# MATERIAL FOR THIS EXERCISE start
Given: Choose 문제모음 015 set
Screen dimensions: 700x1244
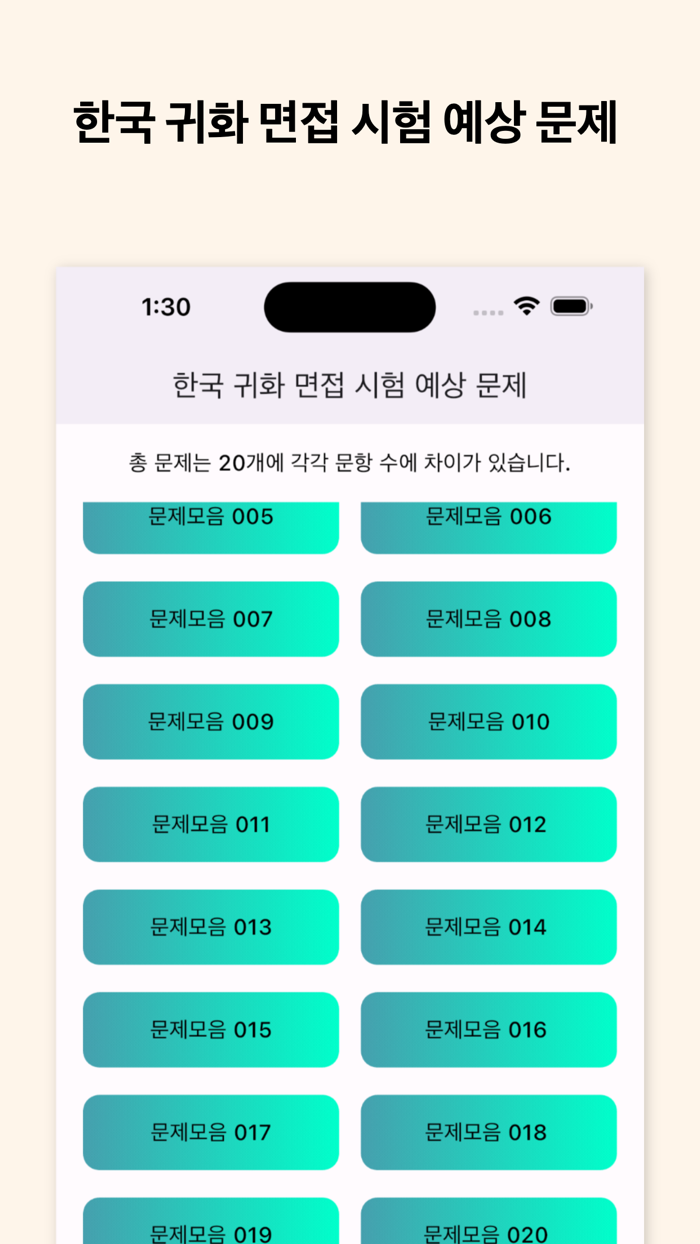Looking at the screenshot, I should coord(210,1029).
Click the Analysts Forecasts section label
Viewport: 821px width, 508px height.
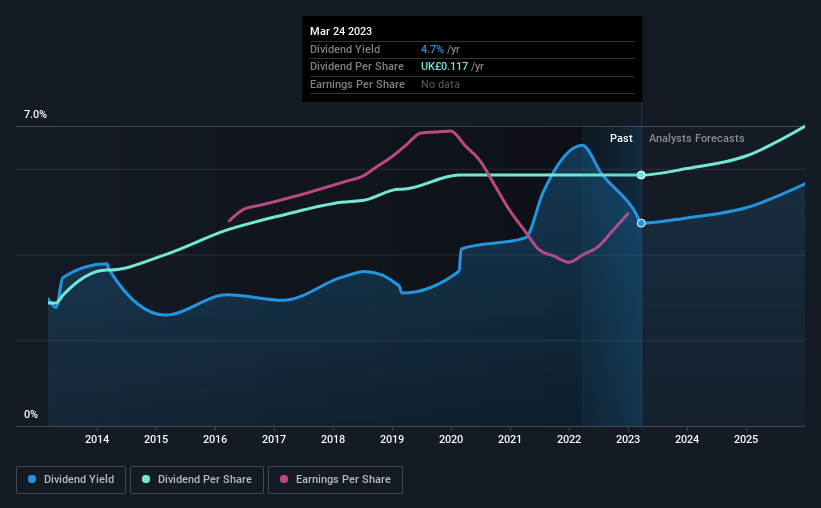pos(696,138)
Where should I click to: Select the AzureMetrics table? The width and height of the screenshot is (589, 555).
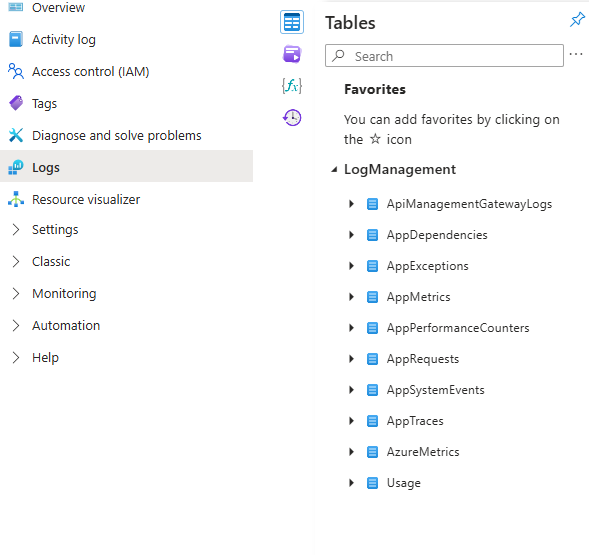[x=423, y=452]

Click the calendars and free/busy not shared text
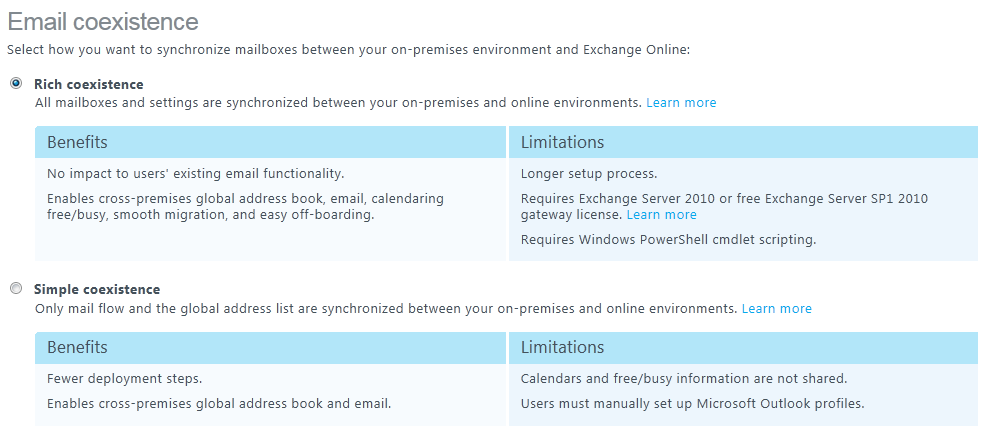[x=684, y=378]
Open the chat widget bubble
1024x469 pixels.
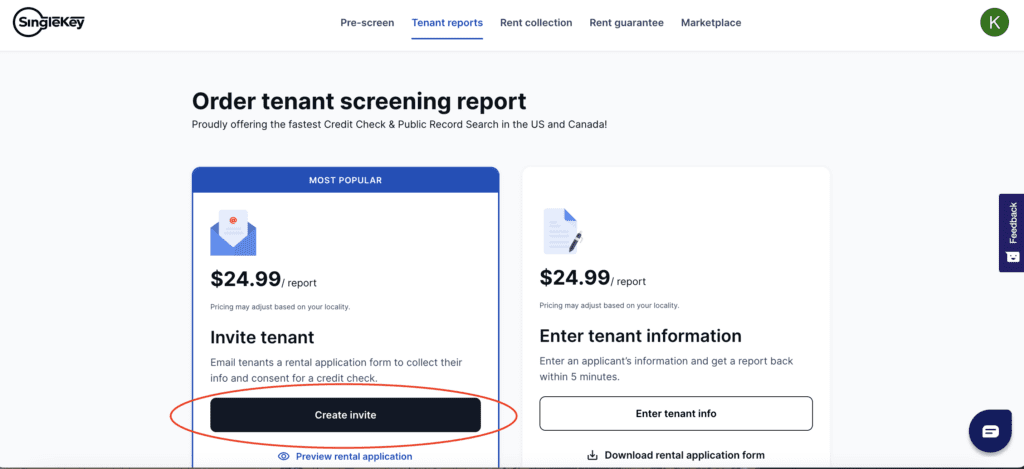990,431
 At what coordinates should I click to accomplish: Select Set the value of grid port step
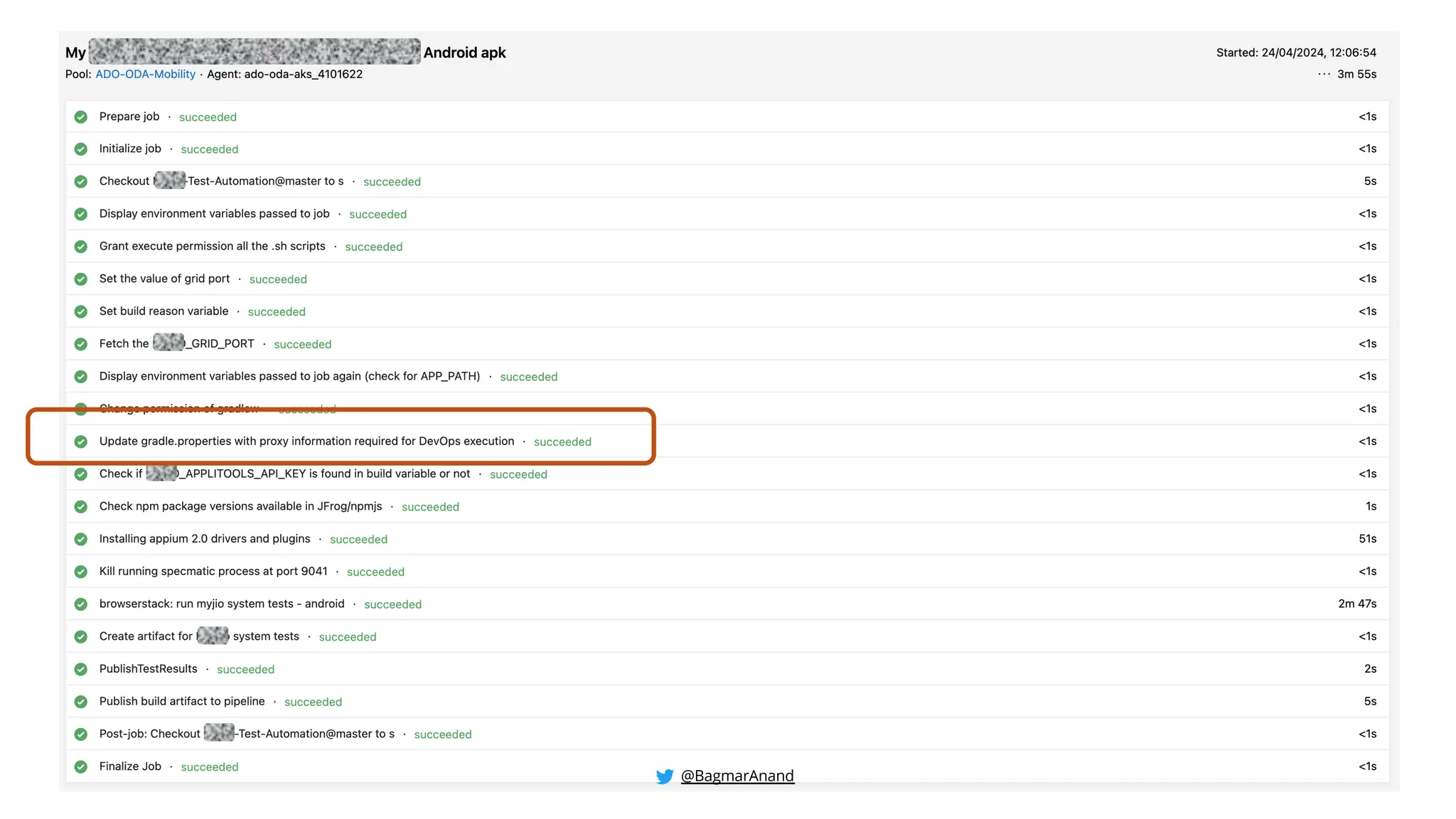pos(164,279)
# MATERIAL FOR THIS EXERCISE end
[SHORT PROBLEM] Convert every line of the items above into a Markdown table with the columns Row and Line, numbering each row and omitting blank lines. Leave the pictures out of the table.

[TASK SOLUTION]
| Row | Line |
|---|---|
| 1 | Given: Choose 문제모음 015 set |
| 2 | Screen dimensions: 700x1244 |
| 3 | Looking at the screenshot, I should coord(210,1029). |
| 4 | Click the Analysts Forecasts section label |
| 5 | Viewport: 821px width, 508px height. |
| 6 | pos(696,138) |
| 7 | Where should I click to: Select the AzureMetrics table? The width and height of the screenshot is (589, 555). |
| 8 | [x=423, y=452] |
| 9 | Click the calendars and free/busy not shared text |
| 10 | [x=684, y=378] |
| 11 | Open the chat widget bubble |
| 12 | 1024x469 pixels. |
| 13 | 990,431 |
| 14 |  At what coordinates should I click to accomplish: Select Set the value of grid port step |
| 15 | pos(164,279) |